▼
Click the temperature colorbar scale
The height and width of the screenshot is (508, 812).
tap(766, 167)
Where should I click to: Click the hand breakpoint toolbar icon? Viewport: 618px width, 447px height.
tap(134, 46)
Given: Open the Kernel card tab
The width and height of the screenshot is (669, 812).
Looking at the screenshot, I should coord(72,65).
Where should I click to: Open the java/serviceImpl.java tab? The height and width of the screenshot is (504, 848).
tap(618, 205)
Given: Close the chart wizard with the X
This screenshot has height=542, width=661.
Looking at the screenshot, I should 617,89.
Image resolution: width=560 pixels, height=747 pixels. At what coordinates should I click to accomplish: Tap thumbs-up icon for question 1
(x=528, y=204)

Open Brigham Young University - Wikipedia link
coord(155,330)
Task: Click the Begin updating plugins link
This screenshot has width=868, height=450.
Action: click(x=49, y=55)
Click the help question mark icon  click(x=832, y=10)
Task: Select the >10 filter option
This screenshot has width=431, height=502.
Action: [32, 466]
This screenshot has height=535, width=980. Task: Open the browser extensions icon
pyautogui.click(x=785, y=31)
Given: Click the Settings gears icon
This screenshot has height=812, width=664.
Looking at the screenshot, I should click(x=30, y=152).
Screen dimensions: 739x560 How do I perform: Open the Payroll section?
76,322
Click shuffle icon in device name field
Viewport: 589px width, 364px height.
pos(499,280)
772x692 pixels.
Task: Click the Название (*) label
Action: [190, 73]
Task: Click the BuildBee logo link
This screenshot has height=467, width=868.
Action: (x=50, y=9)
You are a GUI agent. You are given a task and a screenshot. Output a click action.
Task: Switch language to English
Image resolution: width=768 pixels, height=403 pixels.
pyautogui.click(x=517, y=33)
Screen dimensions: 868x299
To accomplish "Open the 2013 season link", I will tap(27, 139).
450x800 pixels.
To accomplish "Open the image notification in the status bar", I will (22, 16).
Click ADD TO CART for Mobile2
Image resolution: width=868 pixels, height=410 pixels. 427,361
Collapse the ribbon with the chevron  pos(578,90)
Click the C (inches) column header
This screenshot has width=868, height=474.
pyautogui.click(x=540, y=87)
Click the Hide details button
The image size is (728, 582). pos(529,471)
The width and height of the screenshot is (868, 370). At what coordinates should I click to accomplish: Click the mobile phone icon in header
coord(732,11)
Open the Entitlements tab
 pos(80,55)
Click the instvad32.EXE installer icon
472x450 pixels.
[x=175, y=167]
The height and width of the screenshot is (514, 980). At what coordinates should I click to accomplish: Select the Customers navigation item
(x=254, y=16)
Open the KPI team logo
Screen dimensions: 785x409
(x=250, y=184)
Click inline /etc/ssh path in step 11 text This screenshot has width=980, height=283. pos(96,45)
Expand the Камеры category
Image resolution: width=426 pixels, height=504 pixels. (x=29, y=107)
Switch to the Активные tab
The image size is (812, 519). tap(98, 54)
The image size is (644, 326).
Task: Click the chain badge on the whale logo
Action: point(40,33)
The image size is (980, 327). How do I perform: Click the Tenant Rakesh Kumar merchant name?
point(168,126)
▲
What to do: For the data above, state how many lines contain "will"; the number is the whole answer.

Answer: 2